When I was stabbed by drug addicts in 1995, I had a slim chance to live. As the surgeon worked to stop the bleeding of my wounds, sewing them up and racing against the odds, I tried to pray The Lord’s Prayer. Many times I attempted to utter it, but I couldn’t get through the first line. I was so weak and my mind had become fuzzy that I couldn’t even remember the prayer I had known all my life.
I knew then, even as I know it now, that as I vomited blood from my bleeding right lung, He was there, although I couldn’t see or feel Him.
He was always looking, even as I lost my way. And I know He had wept for me.
And when I was in Japan in 2003 on my way to the airport, I was already very sick. On the train, I could hardly focus my eyes, my throat was parched and I knew I had turned terrifyingly pale by the looks of the other passengers. Again, I remembered the Lord that He alone could help me.
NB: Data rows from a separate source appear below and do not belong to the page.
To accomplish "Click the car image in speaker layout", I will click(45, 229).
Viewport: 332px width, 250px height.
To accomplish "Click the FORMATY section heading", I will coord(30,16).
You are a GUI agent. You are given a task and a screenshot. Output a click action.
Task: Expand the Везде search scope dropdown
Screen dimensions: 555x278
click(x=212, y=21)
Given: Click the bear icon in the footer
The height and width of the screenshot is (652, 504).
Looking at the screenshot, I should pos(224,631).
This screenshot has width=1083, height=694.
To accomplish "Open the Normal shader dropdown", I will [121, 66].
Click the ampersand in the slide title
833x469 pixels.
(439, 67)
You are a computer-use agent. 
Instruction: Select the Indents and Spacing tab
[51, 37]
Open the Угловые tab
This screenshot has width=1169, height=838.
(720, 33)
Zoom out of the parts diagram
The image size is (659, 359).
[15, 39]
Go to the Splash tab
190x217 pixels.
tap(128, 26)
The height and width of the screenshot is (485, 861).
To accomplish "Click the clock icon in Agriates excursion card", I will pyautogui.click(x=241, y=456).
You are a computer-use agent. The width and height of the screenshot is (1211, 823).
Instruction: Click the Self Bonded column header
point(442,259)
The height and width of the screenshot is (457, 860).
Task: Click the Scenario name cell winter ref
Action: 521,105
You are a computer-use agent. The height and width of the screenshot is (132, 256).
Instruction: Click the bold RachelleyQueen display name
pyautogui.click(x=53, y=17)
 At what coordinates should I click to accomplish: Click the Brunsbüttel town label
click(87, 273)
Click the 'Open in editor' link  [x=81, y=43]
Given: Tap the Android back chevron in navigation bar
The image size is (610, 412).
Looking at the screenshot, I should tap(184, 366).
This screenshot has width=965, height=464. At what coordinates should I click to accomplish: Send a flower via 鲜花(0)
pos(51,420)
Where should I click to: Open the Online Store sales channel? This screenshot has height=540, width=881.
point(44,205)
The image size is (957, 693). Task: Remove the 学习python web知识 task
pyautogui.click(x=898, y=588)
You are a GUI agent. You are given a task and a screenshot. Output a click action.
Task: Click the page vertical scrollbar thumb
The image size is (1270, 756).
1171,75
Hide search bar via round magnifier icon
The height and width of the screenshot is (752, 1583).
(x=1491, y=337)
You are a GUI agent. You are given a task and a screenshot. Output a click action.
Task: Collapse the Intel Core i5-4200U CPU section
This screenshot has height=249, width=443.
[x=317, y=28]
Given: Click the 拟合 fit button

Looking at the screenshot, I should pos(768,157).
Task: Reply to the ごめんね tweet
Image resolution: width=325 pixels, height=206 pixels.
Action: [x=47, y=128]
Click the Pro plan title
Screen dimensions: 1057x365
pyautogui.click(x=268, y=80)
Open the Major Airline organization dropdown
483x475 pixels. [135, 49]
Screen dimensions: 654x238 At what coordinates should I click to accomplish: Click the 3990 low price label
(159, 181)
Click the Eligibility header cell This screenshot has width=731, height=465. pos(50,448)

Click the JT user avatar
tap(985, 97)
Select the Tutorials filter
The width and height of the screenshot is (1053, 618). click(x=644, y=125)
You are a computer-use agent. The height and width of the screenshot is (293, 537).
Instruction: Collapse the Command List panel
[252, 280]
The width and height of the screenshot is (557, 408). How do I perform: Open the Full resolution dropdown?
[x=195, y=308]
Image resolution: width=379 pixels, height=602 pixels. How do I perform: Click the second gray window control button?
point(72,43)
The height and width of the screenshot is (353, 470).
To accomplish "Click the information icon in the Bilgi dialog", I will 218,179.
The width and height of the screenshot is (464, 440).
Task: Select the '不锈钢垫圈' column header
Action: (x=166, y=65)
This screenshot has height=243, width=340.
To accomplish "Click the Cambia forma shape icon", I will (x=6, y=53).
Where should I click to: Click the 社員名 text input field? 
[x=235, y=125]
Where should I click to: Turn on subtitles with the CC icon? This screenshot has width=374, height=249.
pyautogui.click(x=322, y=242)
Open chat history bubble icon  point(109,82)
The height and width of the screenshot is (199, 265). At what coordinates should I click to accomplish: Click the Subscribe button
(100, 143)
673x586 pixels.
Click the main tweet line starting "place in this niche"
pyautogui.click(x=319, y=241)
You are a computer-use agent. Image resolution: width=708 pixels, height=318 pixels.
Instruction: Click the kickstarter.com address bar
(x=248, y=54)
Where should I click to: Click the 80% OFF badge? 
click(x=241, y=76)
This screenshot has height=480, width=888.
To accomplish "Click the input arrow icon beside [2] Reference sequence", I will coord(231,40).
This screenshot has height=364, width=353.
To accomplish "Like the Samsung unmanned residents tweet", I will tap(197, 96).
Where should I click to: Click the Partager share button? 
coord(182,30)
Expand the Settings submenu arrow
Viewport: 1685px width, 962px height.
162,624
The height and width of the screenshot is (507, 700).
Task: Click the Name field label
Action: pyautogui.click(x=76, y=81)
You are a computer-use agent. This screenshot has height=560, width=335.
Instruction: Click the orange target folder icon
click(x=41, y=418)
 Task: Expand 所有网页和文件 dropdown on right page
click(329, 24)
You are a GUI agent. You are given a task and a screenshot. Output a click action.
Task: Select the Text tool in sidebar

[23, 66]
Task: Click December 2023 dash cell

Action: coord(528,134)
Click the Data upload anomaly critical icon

I prayed The Lord’s Prayer non-stop.
About two weeks after this trip, I received the Lord Jesus Christ in my life as my Lord and Savior.
So this is my comfort in my hard trials and afflictions: that if the Lord saved me from destructions even before I became His, how much more would He care and protect me now that I am His and He is mine.
He will protect His own. There’s really nothing to worry about.
This weekend, I pray that the Lord Jesus will keep and protect our unsaved loved ones and friends, even as He keeps and protects us – His very own treasured flock. Amen.